Obviously you do u substitution here

$ u = 4y-3y^2+6y^3+1 \\ du = (18y^2-6y+4)dy\\ $

This is the part I don't get below.

My interactive tutorial shows I need to do this next

$ \int_1^8(u)^\frac{-2}{3}du $

Why does the upperbound and lowerbound suddenly change.

Note: I'm not looking for the answer to the integral, but rather an explanation as to why the limits of integration change.

  • 3
    $\begingroup$ They don't have to. Simply Beautiful Art explains below why they can. After taking the integral, you can substitute back in for $u$ and use the original limits, if you'd like. That's usually how I do it. $\endgroup$ – The Count Jan 23 '17 at 1:38
  • $\begingroup$ I was about to ask that +1 $\endgroup$ – dragonore Jan 23 '17 at 1:39
  • $\begingroup$ @dragonore Sorry for not expanding :-/ $\endgroup$ – Simply Beautiful Art Jan 23 '17 at 1:41

The bounds change due to $u$. The original lower bound was $y=0$, so

$$u(\text{lower bound})=4y-3y^2+6y^3+1=4(0)-3(0)^2+6(0)^3+1=1$$

which is the lower bound. Do the same process and you will get the upper bound.

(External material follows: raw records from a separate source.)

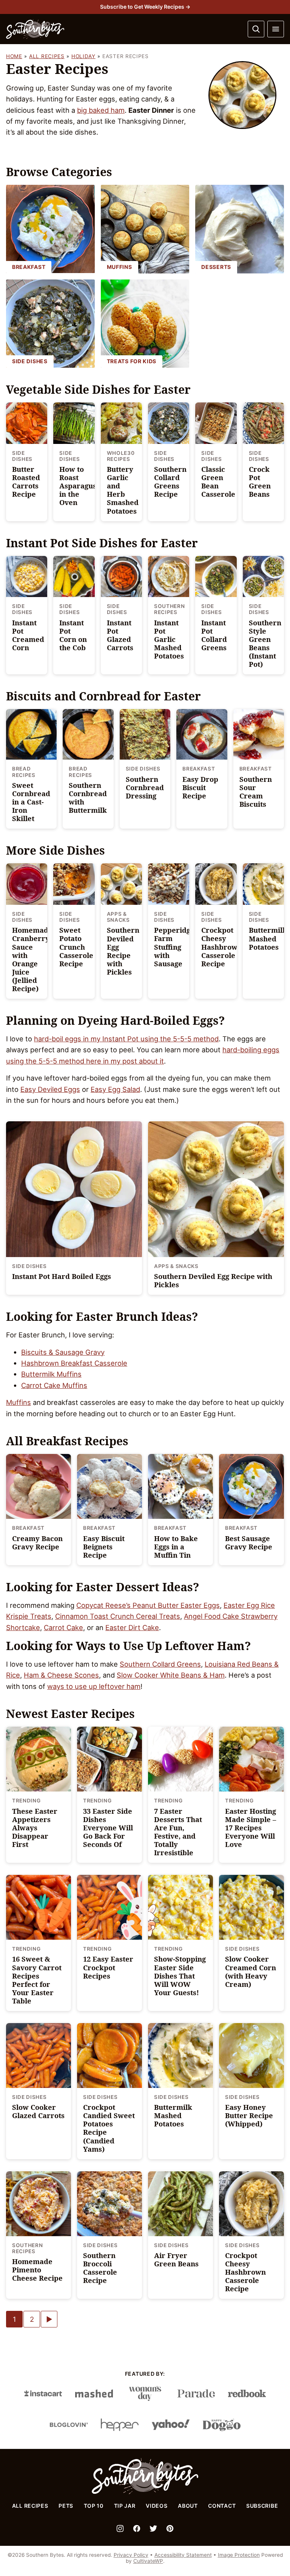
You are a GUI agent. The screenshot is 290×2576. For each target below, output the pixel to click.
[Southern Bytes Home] (35, 29)
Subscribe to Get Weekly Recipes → (145, 6)
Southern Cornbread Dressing (145, 787)
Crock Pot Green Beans (260, 481)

As @TheCount mentions, this is because when one uses the substitution, the end result is a function of $u$. You then substitute $u=f(y)$ back into it, and then apply the bounds.

Or you can apply the bounds first and not worry about re-substitution later.


The idea is that when you use u-sub, you are changing the curve generated by the function, but you want your definite integral to have the same area under some portion of the new curve as the old one. Shifting the bounds around is what achieves that.